Und die haben die Einsatzkräfte nach eigenem Bekunden nicht Wochen, sondern Monate beschäftigt – und unterm Strich dafür gesorgt, dass die Jahresbilanz der Polizei für den Bremer Norden nicht so ausgefallen ist, wie sie hätte ausfallen können. Die Beamten machten die Minderjährigen für die Zunahme an Geschäftseinbrüchen ebenso mitverantwortlich wie für das Plus an Kelleraufbrüchen. Auch dort suchten und fanden sie, was sie bei Reeger und seinen Berufskollegen in den Auslagen sahen: E-Bikes. Die Polizei schloss nicht aus, dass die Jugendlichen im Auftrag eines Großabnehmers handelten.

Ein Bauzaun zum Schutz: Aus Sorge, die Täter könnten es noch einmal versuchen, verbarrikadierten sich Händler.
Konzepte für privaten Wachschutz
Michael Steines nannte die Jugendlichen auch anders. Der Polizeileiter sprach von Intensivtätern. Und von schnellen Erfolgen, sie zu fassen, aber langen Prozessen, bis ein Gerichtsverfahren eröffnet wird. So langen, dass sich ihm zufolge auch die Polizei manchmal mehr Tempo wünschen würde. Dass die Minderjährigen nach den Vorfällen nicht gleich in Untersuchungshaft genommen wurden, hat für Steines nichts mit Untätigkeit der Justiz zu tun, sondern damit, dass die eingeschalteten Ämter nicht gleich die richtigen Maßnahmen gefunden haben, um die Jugendlichen zu stoppen.
Weil es immer mehr Vorfälle in der Vegesacker Fußgängerzone gab, forderte Reeger schließlich mehr Schutz. Der Unternehmer warb für den Einsatz privater Sicherheitskräfte. Er sprach mit Händlern darüber. Zuletzt kam es zu einem Gipfeltreffen im Ortsamt, bei dem auch Vertreter der Polizei und der Kaufmannschaft dabei waren. Beide sahen keinen Bedarf: Die Polizei nicht, weil sie ohnehin die Zahl der Fuß- und Autostreifen in den Geschäftsstraßen verstärken wollte – und die Unternehmervereinigung nicht, weil sie zu viele Schwierigkeiten befürchtete. Auch fürs Image des Stadtteils.

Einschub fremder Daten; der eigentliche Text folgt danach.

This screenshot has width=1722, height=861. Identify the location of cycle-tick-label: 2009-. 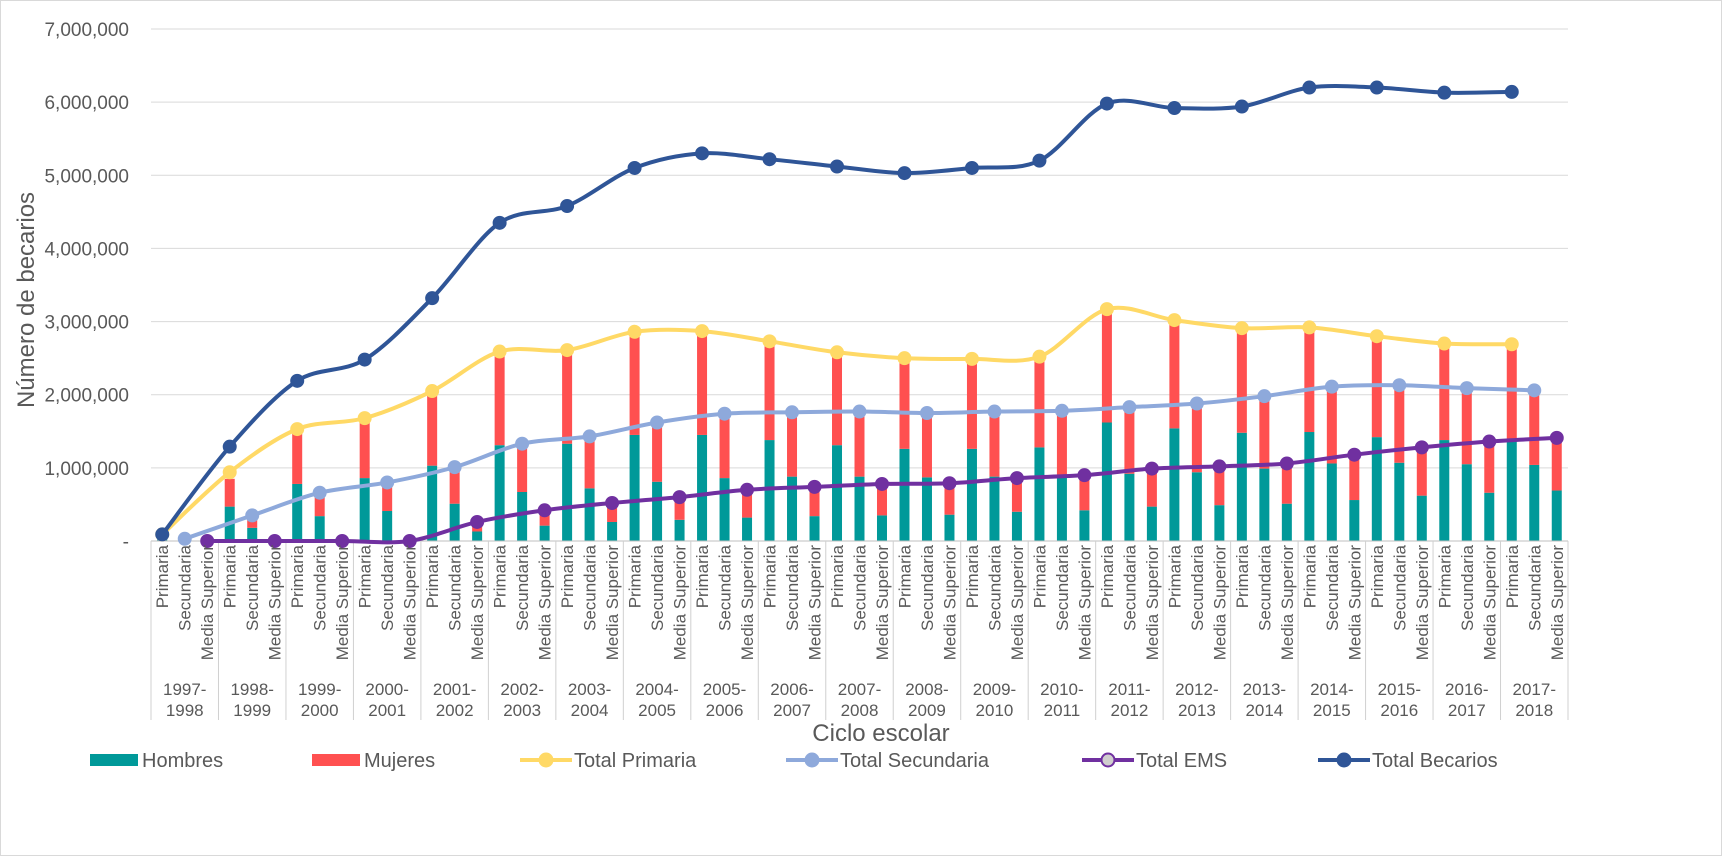
(994, 690).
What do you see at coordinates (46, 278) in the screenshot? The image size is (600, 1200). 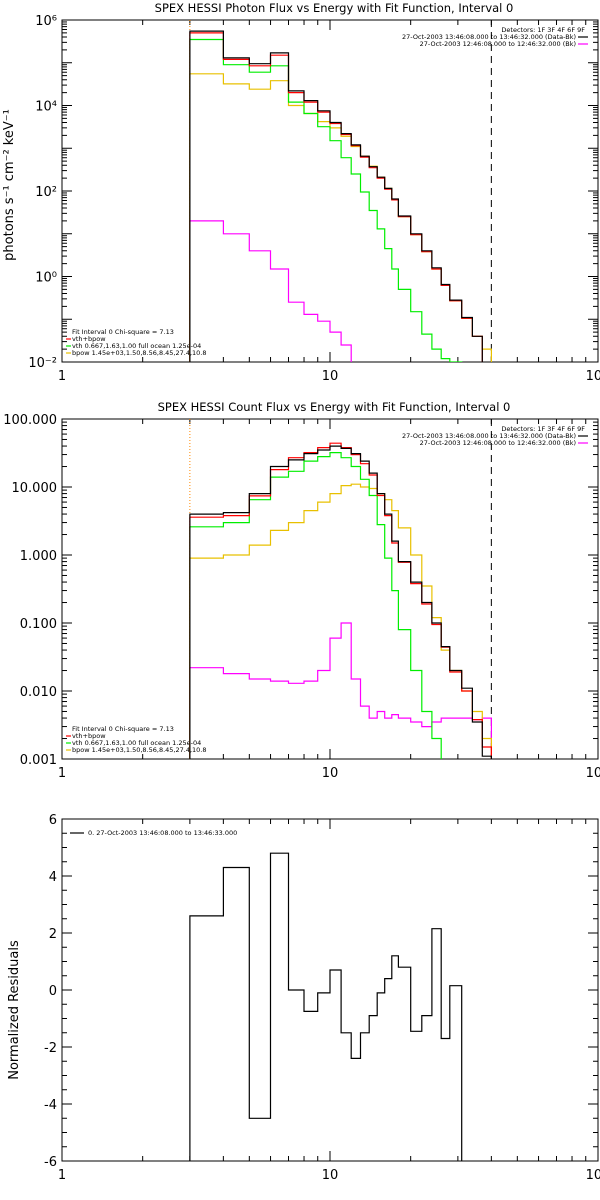 I see `photon-y-tick-label: 10⁰` at bounding box center [46, 278].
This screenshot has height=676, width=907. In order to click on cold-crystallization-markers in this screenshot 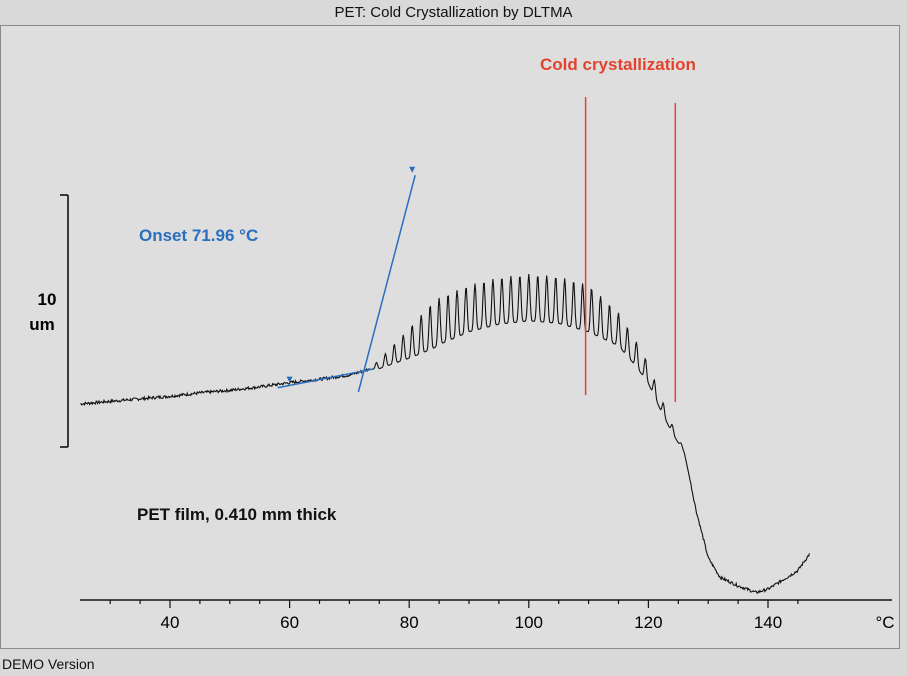, I will do `click(630, 250)`.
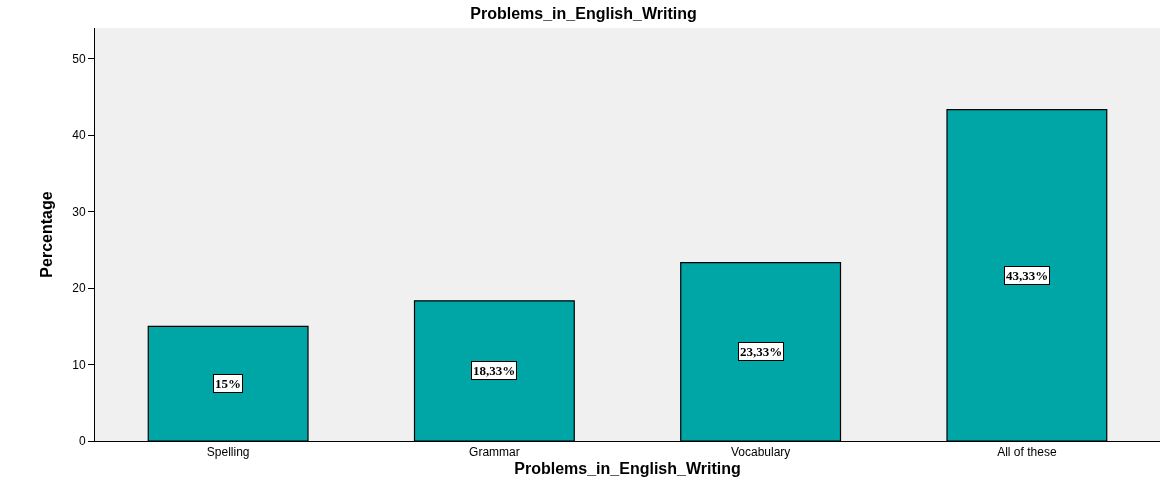 The image size is (1167, 489). I want to click on y-tick-label: 40, so click(79, 136).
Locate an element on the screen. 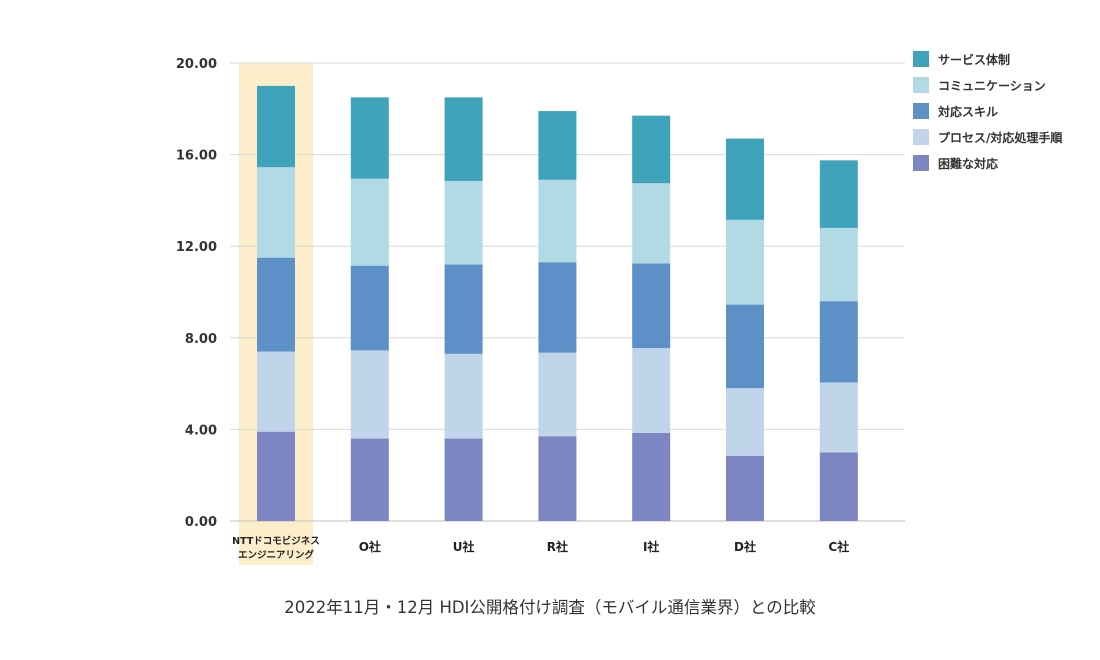 The height and width of the screenshot is (660, 1100). legend-label: プロセス/対応処理手順 is located at coordinates (1000, 138).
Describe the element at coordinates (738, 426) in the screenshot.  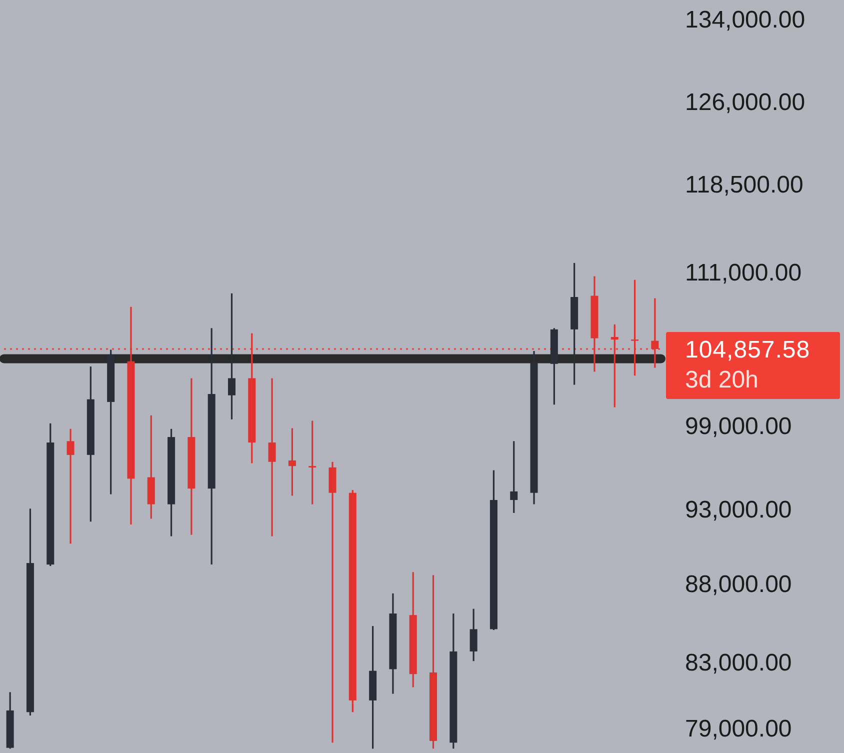
I see `y-tick-label: 99,000.00` at that location.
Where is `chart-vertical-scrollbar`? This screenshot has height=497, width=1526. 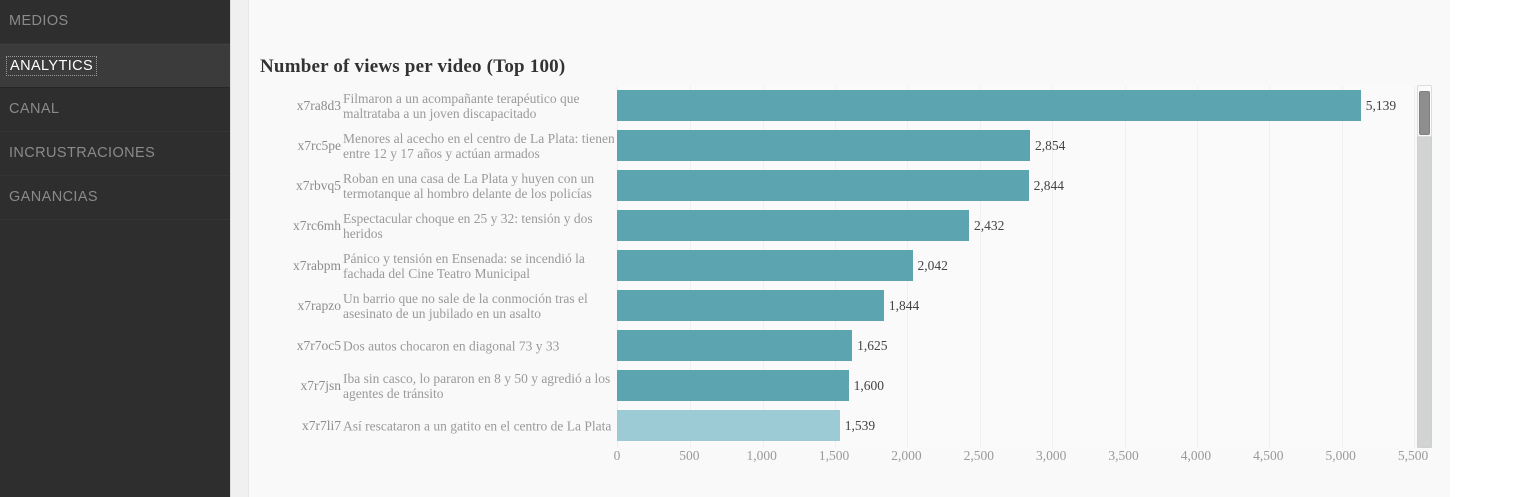
chart-vertical-scrollbar is located at coordinates (1424, 266).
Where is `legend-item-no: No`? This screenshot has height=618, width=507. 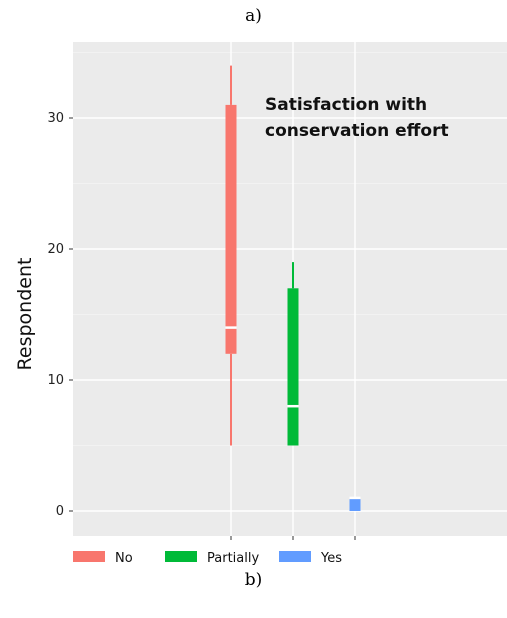 legend-item-no: No is located at coordinates (103, 558).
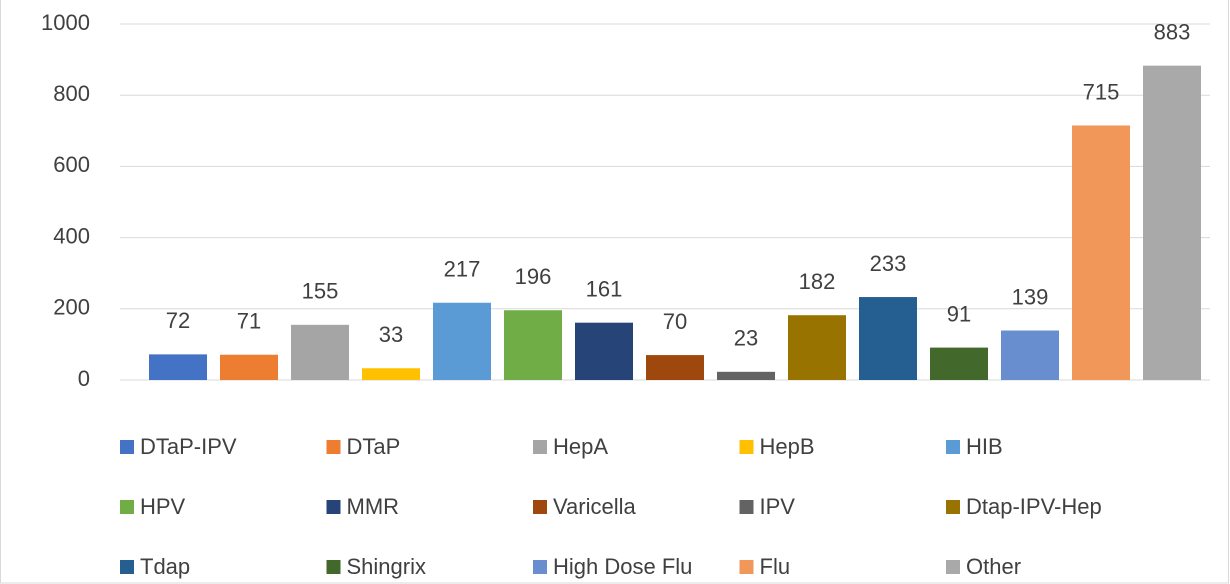 The image size is (1230, 584). Describe the element at coordinates (778, 506) in the screenshot. I see `legend-label: IPV` at that location.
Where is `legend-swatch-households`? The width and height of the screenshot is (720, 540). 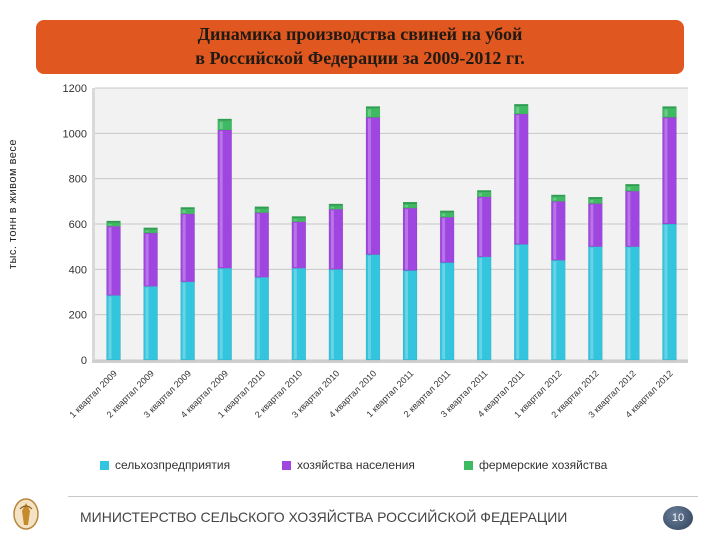
legend-swatch-households is located at coordinates (286, 466).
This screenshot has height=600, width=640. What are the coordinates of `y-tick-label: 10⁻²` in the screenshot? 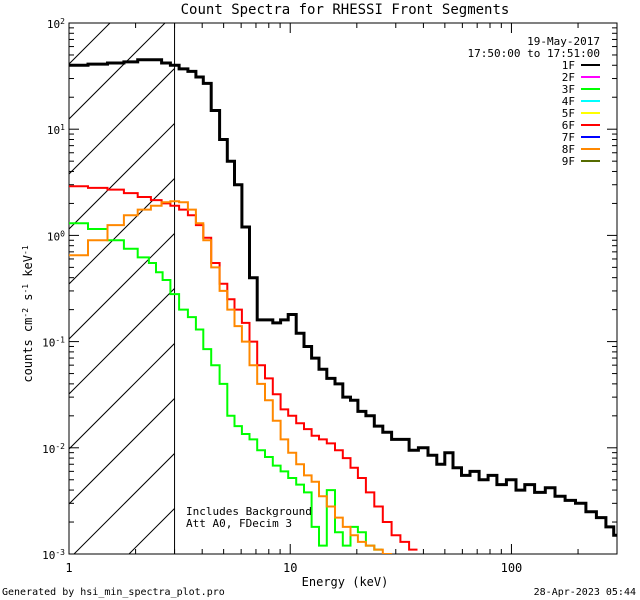 It's located at (54, 448).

Reeger sagt, seine Konzepte – er hat mit mehreren Wachschutzanbietern gesprochen – mittlerweile in die Schublade gelegt zu haben. Nicht bloß, weil die Resonanz der Geschäftsleute ausgeblieben ist, sondern auch, weil Vorfälle wie damals schon länger nicht mehr vorgekommen sind. Der Fahrradhändler erklärt sich das zum einen damit, dass auch andere Händler so wie er noch mehr in Sicherheitstechnik investiert haben, und zum anderen mit den Jugendlichen selbst: Reeger hat immer wieder Ausschau nach ihnen gehalten, sieht aber nur noch einen von ihnen gelegentlich in der Fußgängerzone.
Er geht davon aus, dass die Behörden gemacht haben, was sie manchmal bei jugendlichen Intensivtätern machen: Sie von ihren Eltern trennen, um ihnen ein neues Umfeld zu geben, nicht selten in einem anderen Bundesland, wo speziell geschultes Personal sich um sie kümmert. Fremdplatzierung nennen die Einsatzkräfte das. Franke Haedke sagt es etwas anders. Nach Angaben der Polizeisprecherin sind die Jugendlichen und ihre Familie in Zusammenarbeit mit Justiz und Soziales auf mehrere Gebiete verteilt worden – und seither keine Gullydeckel mehr in Schaufenster geworfen worden.
Als Reaktion auf die schweren Diebstähle bei Händlern setzte die Polizei ein spezielles Ermittlerteam ein. Nach Haedkes Statistik gehen die Fallzahlen inzwischen zurück. Ein Schwerpunkt sind Einbruchsdiebstähle ihr zufolge aber weiterhin.